___ Text segment

That is what real enforcement looks like. Not symbolic warnings, not polite memos, not empty speeches — but revoked visas, permanent bans and coordinated takedowns of the networks profiting from the abuse.
Birth tourism exists because U.S. citizenship is one of the most valuable assets in the world. Under the prevailing interpretation of the 14th Amendment, a child born on American soil can receive an American passport even when the parents are foreign nationals with no lasting loyalty or attachment to the country.
That passport can create advantages for the child and, eventually, the family. It can also extend benefits across generations, even when the original connection to America was nothing more than a planned hospital delivery.
Trump has made ending that abuse a central part of his second-term immigration agenda. In January 2025, he issued an executive order directing federal agencies not to recognize automatic citizenship for some children born in the United States to parents who are neither citizens nor lawful permanent residents.

______

Activity 1:
According to the birth tourism text, in what month and year did Trump issue the executive order on automatic citizenship?
Activity 2:
Continue the birth tourism text from its final sentence.

___ Source data

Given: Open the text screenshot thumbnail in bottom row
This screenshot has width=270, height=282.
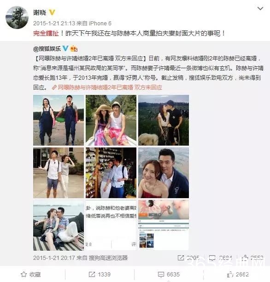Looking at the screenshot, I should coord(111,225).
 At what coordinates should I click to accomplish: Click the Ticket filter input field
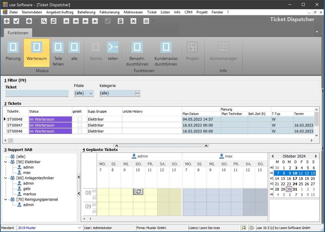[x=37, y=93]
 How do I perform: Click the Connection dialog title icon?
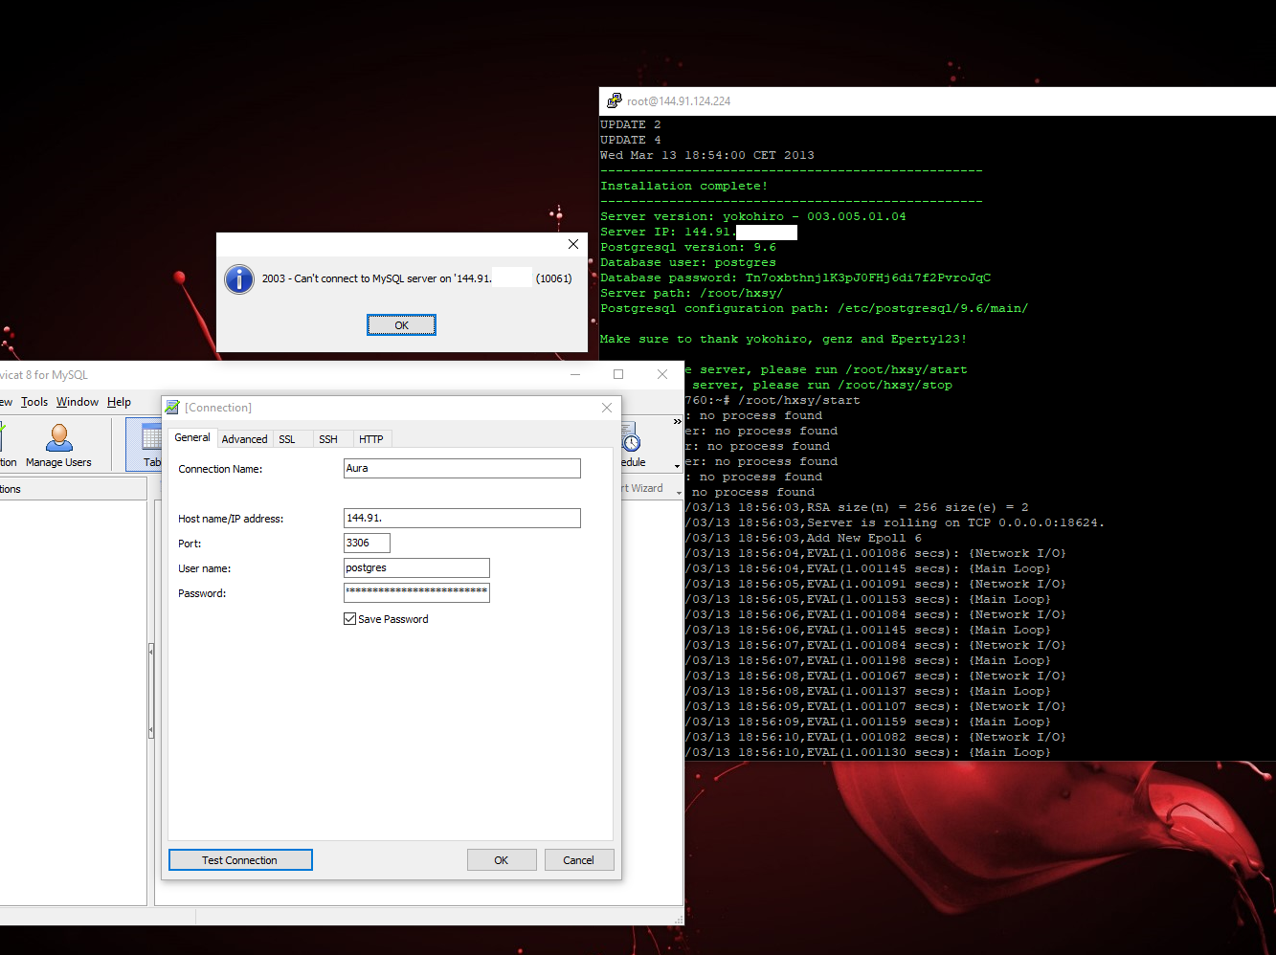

______
___ Source data

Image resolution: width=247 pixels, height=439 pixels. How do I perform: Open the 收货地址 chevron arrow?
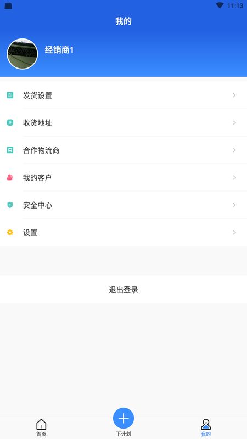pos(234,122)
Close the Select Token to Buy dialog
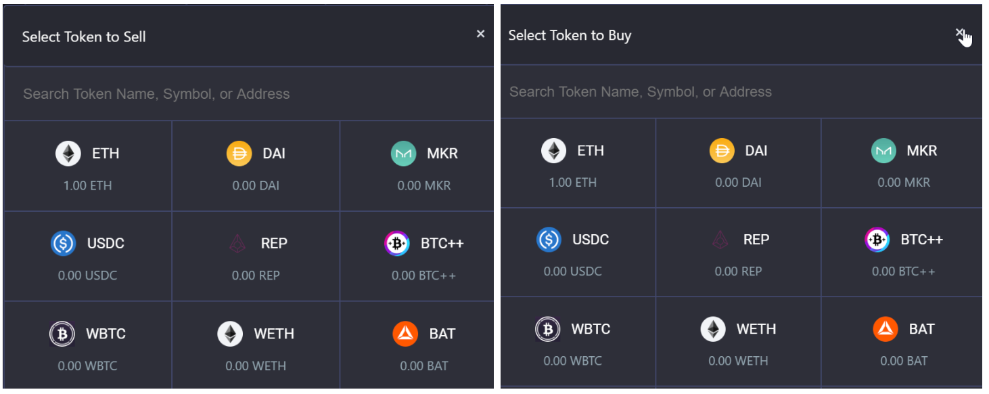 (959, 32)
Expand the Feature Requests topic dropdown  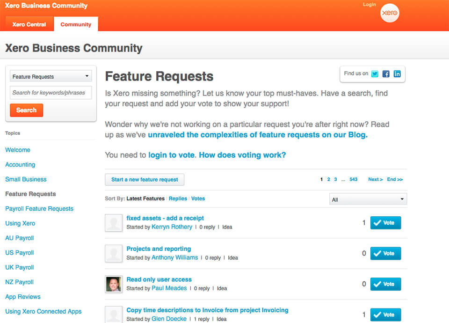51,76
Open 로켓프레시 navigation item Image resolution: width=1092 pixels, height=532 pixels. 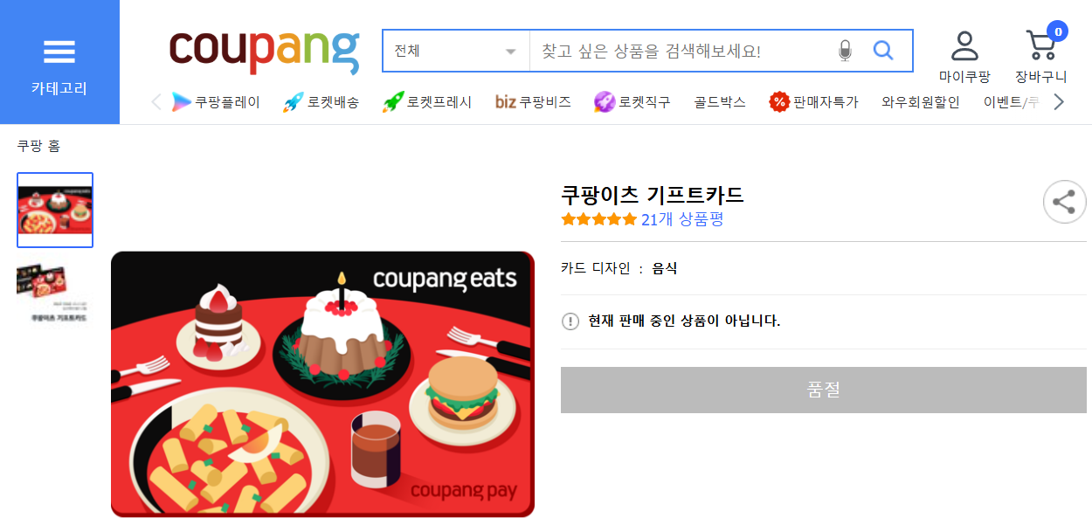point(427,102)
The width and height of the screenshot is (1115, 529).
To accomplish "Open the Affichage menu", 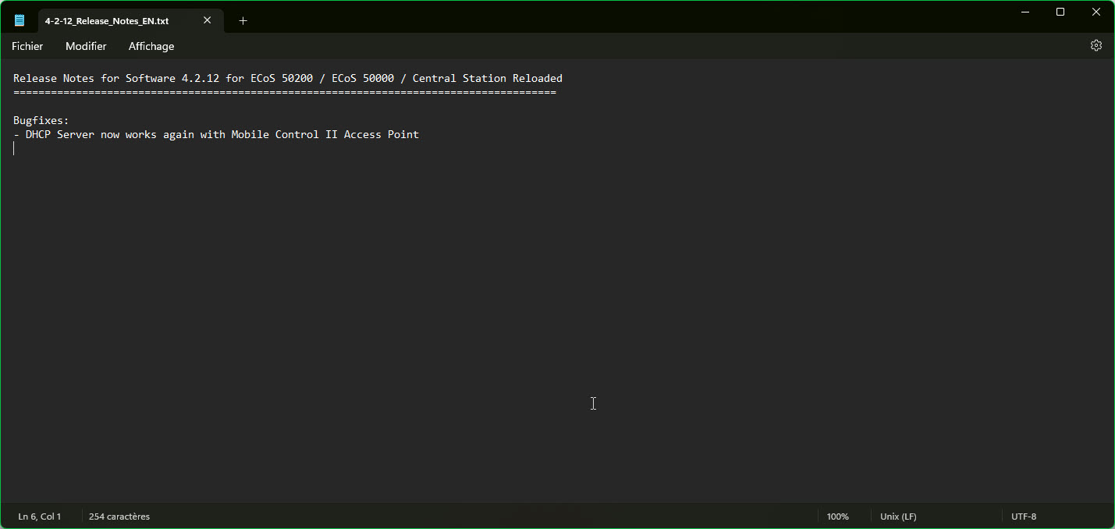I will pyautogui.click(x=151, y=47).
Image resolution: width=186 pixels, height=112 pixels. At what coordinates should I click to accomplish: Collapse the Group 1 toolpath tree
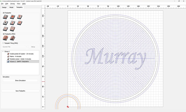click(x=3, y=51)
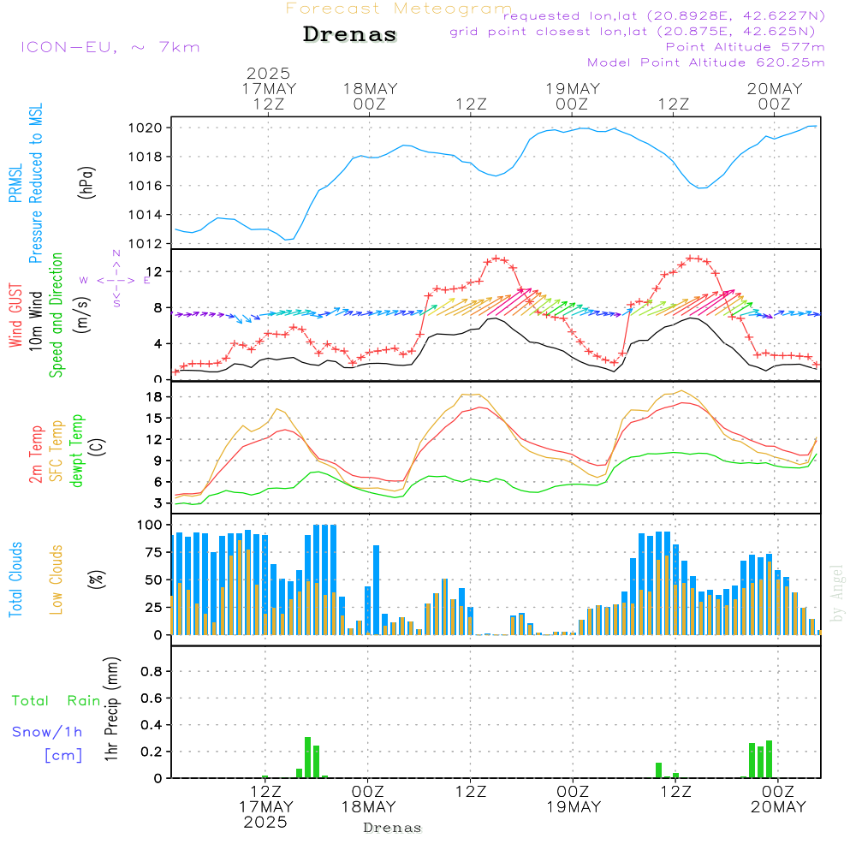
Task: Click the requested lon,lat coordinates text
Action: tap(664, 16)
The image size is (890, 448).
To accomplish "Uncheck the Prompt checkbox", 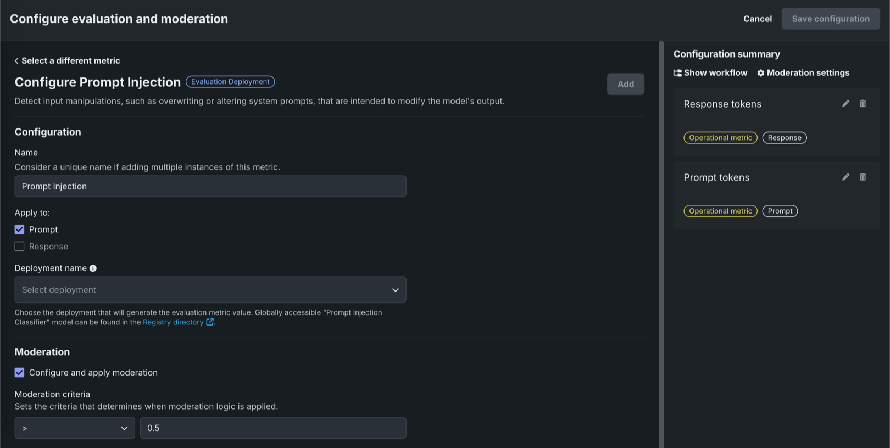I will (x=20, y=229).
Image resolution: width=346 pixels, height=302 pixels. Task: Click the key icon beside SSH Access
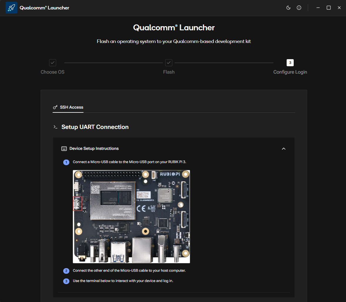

______
___ Source data

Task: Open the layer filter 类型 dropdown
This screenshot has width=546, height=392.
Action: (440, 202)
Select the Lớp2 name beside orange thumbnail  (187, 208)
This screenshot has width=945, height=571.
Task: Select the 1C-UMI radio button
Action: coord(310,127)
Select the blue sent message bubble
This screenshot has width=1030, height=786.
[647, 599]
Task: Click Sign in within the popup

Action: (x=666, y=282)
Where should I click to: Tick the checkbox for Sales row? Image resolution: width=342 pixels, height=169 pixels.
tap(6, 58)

______

Exercise output 1:
January 2025.

Exercise output 2:
Lower courts blocked the order, setting up a historic constitutional fight. The Supreme Court has heard arguments in the case, and its ruling could reshape one of the most important citizenship battles in modern American history.
The birth-tourism busts prove exactly why the executive order is needed. They argue that the 14th Amendment was never meant to reward temporary foreign visitors who enter the country, give birth and leave with a U.S. passport for their child.
John Eastman of the Claremont Institute told Newsweek that the visa revocations show the need for Trump’s order “correcting the misunderstanding” of the 14th Amendment’s citizenship clause. That argument has become central to the America First legal fight against automatic birthright citizenship.
Critics disagree. David Bier of the Cato Institute argued that birth tourism is a marginal problem with “no effect on the birthright citizenship debate” and should not justify weakening jus soli citizenship.
But the America First answer is direct. A sovereign nation does not measure abuse only by volume — it also asks whether its citizenship, borders and laws are being mocked by people who have no right to exploit them.
National security concerns make the issue even more serious. U.S. officials have previously warned that hostile foreign governments could exploit birth tourism by cultivating individuals born in America but raised overseas without meaningful ties to the United States.
Security hawks have pointed to China and Russia as examples of adversarial powers that could benefit from loopholes in American citizenship law. Trump’s allies argue that no serious country hands strategic advantages to foreign powers through careless citizenship policy.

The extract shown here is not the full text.